After the contest that lasted for weeks, Govind secured the top rank as the best coder in the state. “The Beckn code was huge, and we didn’t have machines to run that kind of program. So during the final interview, I told the judges straightaway that the code would not work, but I explained how the code should work and why it works that way.”

Govind says he loves analysing problems and solving them. At his college, he discovered that seating candidates in the exam hall was a time-consuming process for the faculty, as they had to manually create a plan to avoid grouping together students taking the same paper.

“I learned that my teacher was spending two weeks to come up with the plan. So I worked out a plan and developed a program for it. All she had to do was enter the data, and it would be done in five minutes.”

“But I’ve yet to get any brownie points for that,” he says ruefully. “I had to struggle even to have my attendance sheet validated.”

Meanwhile, his interaction with MuLearn increased, bringing together like-minded friends and opportunities such as hackathons organised by the Kerala Product Hunt group. A stint as an LLM Development Intern at the Tinker Lab also bolstered his online profile and added substance to his CV.
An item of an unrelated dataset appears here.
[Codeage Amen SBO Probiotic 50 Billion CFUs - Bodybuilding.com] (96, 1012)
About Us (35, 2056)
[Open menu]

He continued posting about his experiments with AI and LLMs platforms like Github and Twitter (now called X), effectively serving as a reference guide for companies seeking expertise to solve their problems.

A meeting at the Product Hunt hackathon with Jijo Sunny, the founder of Buy Me a Coffee, later led to Govind's first official gig as an AI consultant. He spent a few days at the Buy Me A Coffee backend office in Kochi and worked with them to develop the IT architecture for their new application called VoiceNotes.

Following this, he received an offer from Hoppscotch, a London-based open-source API developer, as a product engineer, which pays him enough to take care of his needs as a student.

A couple of other gigs are in the pipeline, and Govind is waiting for the formalisation of agreements before he can make them public, including one with a unicorn company familiar to the Kerala tech community.

Hours pass by as Govind talks about his ideas for products like an AI companion that you can hang around your neck, an app to remind you to call long-lost friends, his theory of how brain implants could be the first step in developing androids, how AI is being hyped too much, and how he is buying Nvidia shares to secure his future.

He also discusses his concerns about job losses and advises youngsters on how to prepare for the future. Now that he is a “veteran” AI guy, what advice can the 21-year-old give to his peers?

“If you are not yet in the AI field, get into it. There are a lot of opportunities. There are a lot of problems that need to be solved in AI. Data preparation, data cleaning up, synthetic data generation, how to inspect data… Nobody knows about this.”

“Age doesn't matter here; I am just 21 years old. Anyone could have done it. Why no one did, I have no idea.” Don’t be afraid to ask dumb questions and don’t be afraid to test out your wild ideas are his guiding mottos.

He says he knows students in Kerala who started learning about AI after the release of ChatGPT and have emerged as top talents in the field. But he admits there needs to be laser focus and determination.

Obviously, those are the qualities that Govind displayed when he walked into the cafe despite the heavy downpour that may have deterred many others.